You might think that I, having abandoned my country, would be less than patriotic. It seemed almost effortless to go elsewhere. Actually I was born in Canada but was thoroughly absorbed into the United States by the age of about eight, whether by indoctrination or simple distraction I don’t know. I do know that when I was born my mother was gnashing her teeth at the snow and darkness, waiting for the day when she could return to a place as close to Oklahoma as her husband’s professional life would allow. I know this necessity was critical because we lived in a motel in Austin for a couple of months until my father could maneuver his way into a job at the University. He arrived confident that he would be indispensable here, and his wife’s urgent need for her “America”, as soon as possible, lit a fire under him.
I think it killed my mother’s soul that I decamped as I did, allowing myself to be absorbed in the form of duffel bags and boxes into the Italian miasma. Surely at first she couldn’t foresee the months stretching into years and decades. She and I had never liked Italy, briefly visited twice in my childhood. There was nothing of value I could see here; just shabby truckloads of tiresome paintings and architecture, broken statuary and annoying men who stared for too long. She was forever a rural Oklahoma girl, who, in her own time, could not wait to get as far away from home as possible. She was always much too diplomatic to tell me how my choices had hurt her. I wonder how her mother, in her time, had thought of her daughter’s own wanderlust and rejection of life on the farm. I am betting that she understood.
“Home Sweet Home,” mixed media on paper
It is a terrible thing to try and express provincial metaphors which no one shares. Or crack a lame joke which is met with blank stares. Or endeavor to recount a wonderful experience which becomes tedious in the telling, as every nuance must be explained in plodding precision, patiently tolerated by the listeners as long as it does not go on too long. A shared culture is a wonderful thing, do not underestimate its charms!
Imagine telling a story without being allowed to use certain ideographical expressions, or word forms such as pronouns or adjectives. Who was this Jackie Gleason fellow? What do you mean, the five second rule? Why would a person be a potato on a sofa? Why do you insist on using those bucket-sized drinking glasses? A friend once provoked me by saying that I could never really understand a certain Italian singer/songwriter because I lacked the baggage, the cultural knowledge, the historical background. So right he was. Intellectually I can understand the meaning, certainly the musical sounds, but what I hear is unavoidably different, somehow skewed and hollower than the artist intended.

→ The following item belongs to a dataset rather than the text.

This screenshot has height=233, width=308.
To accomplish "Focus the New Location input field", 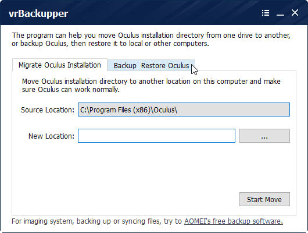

I think that living in a different place, a culture where much cannot be taken for granted until it is internalized, creates a unique appreciation of provenance. Imagine a woman who finds the presence of children irritating up until the day she finds herself unable to contemplate life without her own. Suddenly she understands that her offspring have given her a stable and sustaining anchor, and she is able to love all those other children as well. She knows what they are, is able to empathise with them. Being away from my home has allowed me, as I came to absorb the Italian culture, to appreciate my American-ness. My country has become so much more important to me in its absence because I have been able to distill my ideas of it through a foreign filter. It is almost intoxicating.

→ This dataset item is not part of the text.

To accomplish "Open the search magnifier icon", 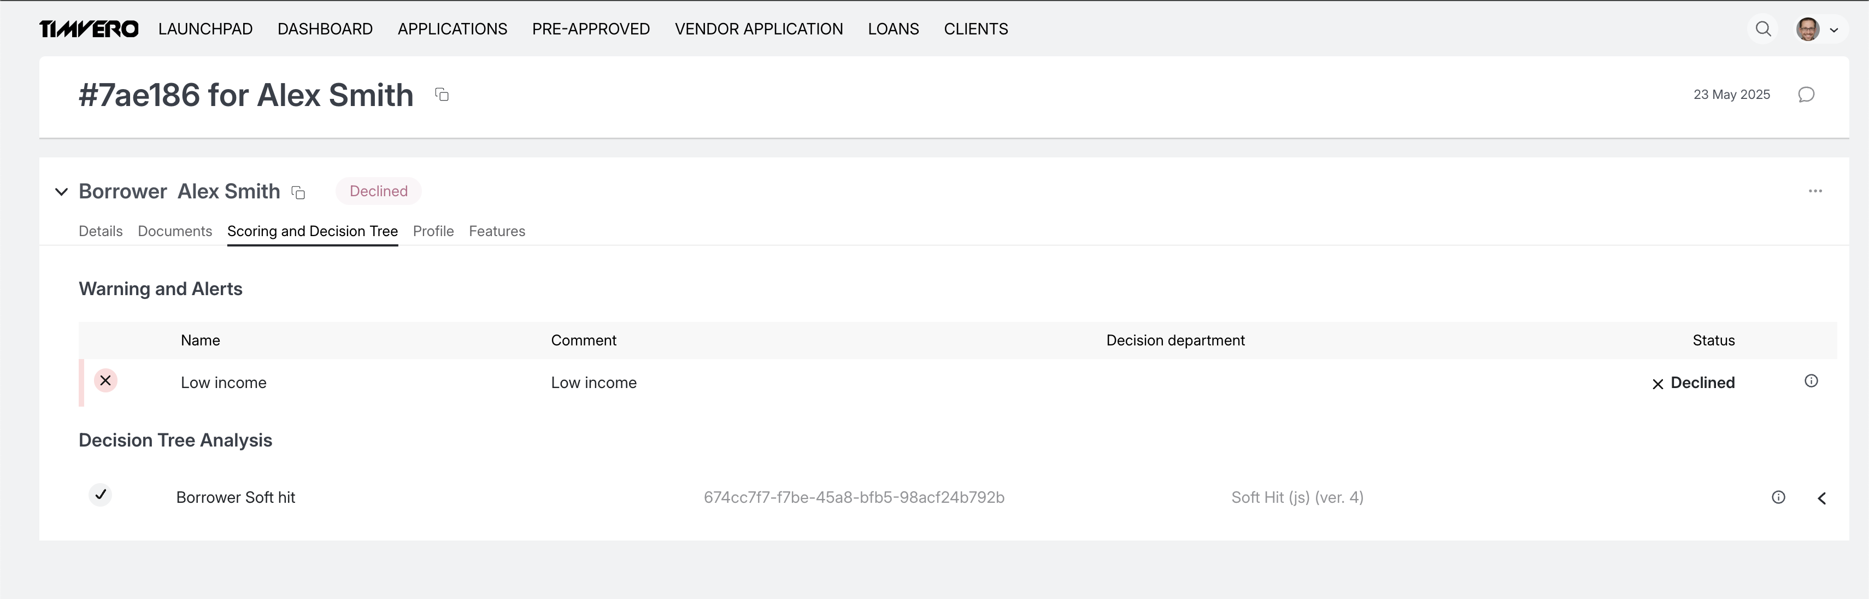I will [x=1763, y=29].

So this is how I have come to be a fiercely patriotic person, and while I am forever attached to Italy with many roots, it is the United States of America that I love. Can one really love a country? No, probably not, but I carry around inside me a solid and comforting load of shapes, smells, stories, and conventions that are uniquely my own and are dearer to me than most things. My hope is that my children will also absorb this love and weave a truly wonderful tapestry out of their double load of culture. Wouldn’t it be fantastic if they married members of yet other cultures? I am prepared to travel.